Task statement -> When a line in the records contains the string "badge", copy that line.

*** Given records ***

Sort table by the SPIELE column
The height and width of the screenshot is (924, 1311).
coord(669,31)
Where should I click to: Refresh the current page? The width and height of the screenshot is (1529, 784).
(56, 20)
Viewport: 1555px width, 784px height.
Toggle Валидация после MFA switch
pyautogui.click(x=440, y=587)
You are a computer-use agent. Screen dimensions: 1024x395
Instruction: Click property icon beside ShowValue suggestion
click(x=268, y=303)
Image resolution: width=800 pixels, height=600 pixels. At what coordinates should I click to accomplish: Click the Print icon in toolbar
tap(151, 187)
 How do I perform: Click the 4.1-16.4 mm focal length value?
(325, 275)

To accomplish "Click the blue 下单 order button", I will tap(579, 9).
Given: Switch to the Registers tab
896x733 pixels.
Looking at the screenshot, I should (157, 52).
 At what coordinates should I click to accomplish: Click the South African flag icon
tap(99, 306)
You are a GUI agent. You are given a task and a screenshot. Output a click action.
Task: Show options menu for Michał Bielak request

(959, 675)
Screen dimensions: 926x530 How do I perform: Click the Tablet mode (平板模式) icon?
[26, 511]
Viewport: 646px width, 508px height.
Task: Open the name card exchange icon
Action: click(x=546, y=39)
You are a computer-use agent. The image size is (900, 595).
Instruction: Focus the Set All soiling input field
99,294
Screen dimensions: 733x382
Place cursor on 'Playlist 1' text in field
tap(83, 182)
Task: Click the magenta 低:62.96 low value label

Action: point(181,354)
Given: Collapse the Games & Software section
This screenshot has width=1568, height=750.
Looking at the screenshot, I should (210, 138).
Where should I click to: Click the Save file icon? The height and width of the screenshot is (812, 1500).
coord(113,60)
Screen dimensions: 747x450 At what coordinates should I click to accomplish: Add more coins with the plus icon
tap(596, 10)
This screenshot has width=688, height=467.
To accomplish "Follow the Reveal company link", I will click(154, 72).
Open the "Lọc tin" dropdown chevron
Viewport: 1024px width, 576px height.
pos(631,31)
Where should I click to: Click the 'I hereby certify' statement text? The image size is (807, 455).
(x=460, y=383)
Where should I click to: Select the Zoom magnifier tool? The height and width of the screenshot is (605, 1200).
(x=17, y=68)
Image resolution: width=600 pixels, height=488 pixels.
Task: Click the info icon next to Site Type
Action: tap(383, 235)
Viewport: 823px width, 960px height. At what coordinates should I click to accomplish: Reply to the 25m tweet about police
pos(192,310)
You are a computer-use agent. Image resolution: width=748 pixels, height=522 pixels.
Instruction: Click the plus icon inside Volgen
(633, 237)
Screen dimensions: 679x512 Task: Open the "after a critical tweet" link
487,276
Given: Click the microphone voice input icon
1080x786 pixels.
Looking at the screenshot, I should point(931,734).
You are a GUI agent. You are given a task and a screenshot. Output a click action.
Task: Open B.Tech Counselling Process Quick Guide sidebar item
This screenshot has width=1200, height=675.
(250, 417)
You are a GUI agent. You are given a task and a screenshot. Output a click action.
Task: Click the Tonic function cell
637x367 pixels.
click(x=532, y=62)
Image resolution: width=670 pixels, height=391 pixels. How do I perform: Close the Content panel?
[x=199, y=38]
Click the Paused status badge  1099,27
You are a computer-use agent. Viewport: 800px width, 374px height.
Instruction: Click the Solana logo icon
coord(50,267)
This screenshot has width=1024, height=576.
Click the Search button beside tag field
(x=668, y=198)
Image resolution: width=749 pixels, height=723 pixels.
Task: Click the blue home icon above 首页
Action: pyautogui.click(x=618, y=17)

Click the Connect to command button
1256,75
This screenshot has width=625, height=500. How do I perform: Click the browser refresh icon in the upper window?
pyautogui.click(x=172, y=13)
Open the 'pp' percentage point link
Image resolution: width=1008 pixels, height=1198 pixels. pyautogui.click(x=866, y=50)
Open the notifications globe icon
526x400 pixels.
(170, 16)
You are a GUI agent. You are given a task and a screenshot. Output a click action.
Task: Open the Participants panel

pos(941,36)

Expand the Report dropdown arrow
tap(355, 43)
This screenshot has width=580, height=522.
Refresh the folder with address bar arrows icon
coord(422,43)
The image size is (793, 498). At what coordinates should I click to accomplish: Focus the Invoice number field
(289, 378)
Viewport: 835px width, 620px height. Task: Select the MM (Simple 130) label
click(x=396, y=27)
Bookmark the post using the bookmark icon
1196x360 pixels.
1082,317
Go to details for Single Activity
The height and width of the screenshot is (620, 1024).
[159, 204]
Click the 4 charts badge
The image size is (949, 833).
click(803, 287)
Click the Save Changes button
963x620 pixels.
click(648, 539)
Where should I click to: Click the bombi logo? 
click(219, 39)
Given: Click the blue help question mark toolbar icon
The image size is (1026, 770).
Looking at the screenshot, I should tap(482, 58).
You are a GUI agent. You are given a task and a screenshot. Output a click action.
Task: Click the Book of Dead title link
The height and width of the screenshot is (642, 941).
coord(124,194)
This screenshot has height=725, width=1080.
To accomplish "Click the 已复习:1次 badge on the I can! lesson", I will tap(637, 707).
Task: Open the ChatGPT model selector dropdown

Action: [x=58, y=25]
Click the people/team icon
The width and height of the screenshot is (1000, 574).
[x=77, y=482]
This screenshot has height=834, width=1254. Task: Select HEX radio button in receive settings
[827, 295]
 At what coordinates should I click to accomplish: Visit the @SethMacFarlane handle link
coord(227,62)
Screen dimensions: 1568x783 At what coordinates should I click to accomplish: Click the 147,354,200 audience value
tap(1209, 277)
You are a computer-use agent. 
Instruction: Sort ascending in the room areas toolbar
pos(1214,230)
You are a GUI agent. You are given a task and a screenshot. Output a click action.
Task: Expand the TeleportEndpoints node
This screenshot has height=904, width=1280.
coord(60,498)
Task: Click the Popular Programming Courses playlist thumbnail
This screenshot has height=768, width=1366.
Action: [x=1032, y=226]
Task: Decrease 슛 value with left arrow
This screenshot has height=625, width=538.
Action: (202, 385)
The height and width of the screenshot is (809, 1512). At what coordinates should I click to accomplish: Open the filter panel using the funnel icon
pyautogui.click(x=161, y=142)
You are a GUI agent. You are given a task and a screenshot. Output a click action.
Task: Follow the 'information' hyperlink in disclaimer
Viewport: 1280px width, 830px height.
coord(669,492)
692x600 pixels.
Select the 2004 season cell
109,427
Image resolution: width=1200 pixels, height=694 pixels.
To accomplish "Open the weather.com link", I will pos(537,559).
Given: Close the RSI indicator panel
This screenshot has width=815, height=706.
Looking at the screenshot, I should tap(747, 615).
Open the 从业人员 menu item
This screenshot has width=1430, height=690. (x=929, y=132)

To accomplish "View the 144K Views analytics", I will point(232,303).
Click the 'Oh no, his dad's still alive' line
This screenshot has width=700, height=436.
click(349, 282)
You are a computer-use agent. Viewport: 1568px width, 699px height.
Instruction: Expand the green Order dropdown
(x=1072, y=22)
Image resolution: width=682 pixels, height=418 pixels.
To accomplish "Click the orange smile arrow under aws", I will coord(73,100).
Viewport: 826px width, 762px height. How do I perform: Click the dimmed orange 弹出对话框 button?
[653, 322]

*** End of Given records ***

Solution to this problem ->
Click the Paused status badge  1099,27
Click the 4 charts badge
To accomplish "Click the 已复习:1次 badge on the I can! lesson", I will tap(637, 707).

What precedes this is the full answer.